Girls Only, now playing on what my truncated ticket stub ironically refers to as the “main stag” at Hennepin Stages, comes advertised as a show about “the secret comedy of women.” The production’s logo is a locked diary. You would think that ad campaign would attract scores of curious men—I mean, who doesn’t want to learn women’s secrets? Instead, at this Sunday’s matinee performance, one 60-something man and I were the only two people in the house with Y chromosomes. What did we learn? That women think tampons are really funny.
Well, some women. I brought my friend Katie, who was disturbed by the show’s fixation with feminine hygiene products. “Just because it’s something we’re ‘not supposed to talk about,'” she said, “doesn’t mean we have to talk about it.” Or turn it into a rocket, or make a Christmas ornament out of it, or stick it on a shoe and dust the floor with it.
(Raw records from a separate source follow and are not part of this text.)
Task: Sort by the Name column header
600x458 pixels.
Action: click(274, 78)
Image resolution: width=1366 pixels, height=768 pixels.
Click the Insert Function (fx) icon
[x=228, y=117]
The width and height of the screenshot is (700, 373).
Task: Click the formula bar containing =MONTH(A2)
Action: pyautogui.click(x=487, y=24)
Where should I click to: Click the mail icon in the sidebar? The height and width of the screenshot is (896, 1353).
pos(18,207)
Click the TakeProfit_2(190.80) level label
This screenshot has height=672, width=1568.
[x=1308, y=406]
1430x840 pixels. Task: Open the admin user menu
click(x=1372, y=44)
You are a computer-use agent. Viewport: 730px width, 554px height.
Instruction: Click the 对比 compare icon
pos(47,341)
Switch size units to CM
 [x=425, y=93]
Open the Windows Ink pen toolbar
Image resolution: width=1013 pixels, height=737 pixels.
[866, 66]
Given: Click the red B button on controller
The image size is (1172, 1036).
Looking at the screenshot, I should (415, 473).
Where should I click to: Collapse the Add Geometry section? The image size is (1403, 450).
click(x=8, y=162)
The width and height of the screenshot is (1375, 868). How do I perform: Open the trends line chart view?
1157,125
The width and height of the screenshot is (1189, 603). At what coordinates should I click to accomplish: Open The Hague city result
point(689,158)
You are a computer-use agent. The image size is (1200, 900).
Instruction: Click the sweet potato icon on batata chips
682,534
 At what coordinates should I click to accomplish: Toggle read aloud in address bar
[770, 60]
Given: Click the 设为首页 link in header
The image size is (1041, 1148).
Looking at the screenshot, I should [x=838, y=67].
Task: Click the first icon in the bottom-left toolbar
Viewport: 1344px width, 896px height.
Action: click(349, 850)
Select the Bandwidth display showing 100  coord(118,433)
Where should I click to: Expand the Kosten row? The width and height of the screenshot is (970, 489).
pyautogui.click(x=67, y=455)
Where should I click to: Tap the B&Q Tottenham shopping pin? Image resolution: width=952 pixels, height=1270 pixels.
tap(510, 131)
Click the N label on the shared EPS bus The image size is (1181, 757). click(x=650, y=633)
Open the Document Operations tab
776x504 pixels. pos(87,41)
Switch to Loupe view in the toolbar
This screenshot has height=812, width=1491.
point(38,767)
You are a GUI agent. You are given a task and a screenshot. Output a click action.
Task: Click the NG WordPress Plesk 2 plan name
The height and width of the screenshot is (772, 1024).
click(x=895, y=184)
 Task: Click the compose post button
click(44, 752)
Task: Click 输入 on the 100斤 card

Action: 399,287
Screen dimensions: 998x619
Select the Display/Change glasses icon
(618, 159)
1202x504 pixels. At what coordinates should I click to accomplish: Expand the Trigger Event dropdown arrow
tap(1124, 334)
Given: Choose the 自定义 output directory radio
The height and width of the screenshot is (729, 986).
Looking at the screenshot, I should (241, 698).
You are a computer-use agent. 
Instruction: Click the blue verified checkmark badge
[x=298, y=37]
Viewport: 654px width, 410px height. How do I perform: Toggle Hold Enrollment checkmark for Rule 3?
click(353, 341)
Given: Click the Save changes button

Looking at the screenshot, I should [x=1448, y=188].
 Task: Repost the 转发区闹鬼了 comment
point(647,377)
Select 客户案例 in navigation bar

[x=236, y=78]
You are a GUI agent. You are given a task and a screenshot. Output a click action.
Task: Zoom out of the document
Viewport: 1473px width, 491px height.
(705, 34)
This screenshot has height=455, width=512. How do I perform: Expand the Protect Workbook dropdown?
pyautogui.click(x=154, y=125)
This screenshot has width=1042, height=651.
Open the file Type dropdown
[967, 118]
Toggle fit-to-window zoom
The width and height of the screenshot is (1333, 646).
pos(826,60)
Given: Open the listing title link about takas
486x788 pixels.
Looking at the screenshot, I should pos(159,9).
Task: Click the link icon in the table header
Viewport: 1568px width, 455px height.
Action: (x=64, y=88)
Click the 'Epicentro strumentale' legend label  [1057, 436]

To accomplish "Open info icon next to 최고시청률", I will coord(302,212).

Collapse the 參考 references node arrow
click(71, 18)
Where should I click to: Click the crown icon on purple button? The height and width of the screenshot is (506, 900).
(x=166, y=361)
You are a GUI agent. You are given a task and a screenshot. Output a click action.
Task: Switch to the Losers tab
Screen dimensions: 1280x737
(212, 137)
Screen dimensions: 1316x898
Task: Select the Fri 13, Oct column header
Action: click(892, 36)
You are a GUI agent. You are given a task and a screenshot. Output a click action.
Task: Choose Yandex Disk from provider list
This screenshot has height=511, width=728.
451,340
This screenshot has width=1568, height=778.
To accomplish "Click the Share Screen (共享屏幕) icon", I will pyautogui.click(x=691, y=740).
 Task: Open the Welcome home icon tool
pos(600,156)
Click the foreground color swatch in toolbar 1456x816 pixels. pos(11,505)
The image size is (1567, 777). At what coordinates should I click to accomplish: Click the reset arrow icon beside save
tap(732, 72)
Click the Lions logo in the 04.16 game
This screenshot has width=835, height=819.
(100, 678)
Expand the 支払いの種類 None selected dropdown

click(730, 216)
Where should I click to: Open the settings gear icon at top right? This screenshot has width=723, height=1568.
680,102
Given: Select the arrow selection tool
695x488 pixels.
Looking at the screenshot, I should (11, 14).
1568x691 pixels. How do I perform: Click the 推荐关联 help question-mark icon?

girls only, presented through april 3 at hennepin stages. for information and tickets ($29.50), see hennepintheatretrust.org. |
Girls Only was created, and is performed, by Barbara Gehring and Linda Klein, actresses from Denver who have taken their show on the road. The tone of the show is set immediately, when you enter the theater to find two women in their early 40s lounging in multiple layers of lingerie in a little girl’s bedroom decorated in 1970s style, paging through Victoria’s Secret catalogs. Then the show starts, and they begin singing, dancing, and removing layers of lingerie. It’s not a striptease—they’ve got bejeweled brassieres to show off.
The show proceeds in a series of comedy sketches in various styles—improv, music, monologue, even shadow puppetry. Gehring and Klein are surprisingly dry comediennes, and I had the distinct impression that they want to be edgier than they know they’d better be if they want to keep filling that cabaret seating. A joke about a school-age boy breastfeeding received an audibly uneasy reaction, but there was a big, sincere awwww over the line, “There are many women who come into your life, but there’s only one woman from who your life comes—your mother.”
Much of the comedy centers on the performers’ childhood reminisces, and the show’s appeal seems to lie in its invitation for grown women to revisit their wide-eyed years of girlhood. Boys are much discussed, but there’s little talk about men. Puberty is a big subject, but sex is hardly even alluded to. Fun is poked at the institution of the baby/wedding shower, but childraising is not something that Girls Only gets into. The funniest sketch has Gehring and Klein improvising an interaction based on the contents of two random audience members’ purses, but why do many women carry so much stuff around all the time? That is a question for another show.
The show ends much as it began, with Gehring and Klein dancing around in their underwear. (This time, it’s a ballet that involves unconventional uses of pantyhose.) The Des Moines Register says that “Girls Only is like one big sleepover—without having to worry about your dad coming down to shush everyone.” As one might expect, the Iowans have it about right. This is a show for grown women who want to have a big sleepover together: to jump on beds instead of making them, to giggle about boys instead of worrying about men, to use sanitary products for craft projects instead of thinking about the logistics (or the politics) of the reproductive cycle that necessitated their invention.
The Vagina Monologues is for men and women to watch and think about together; this show truly is for Girls Only, and it’s best enjoyed by the Sandra Dees of the world. Rizzo would be at the bar with the male bartender, planning a very different kind of slumber party.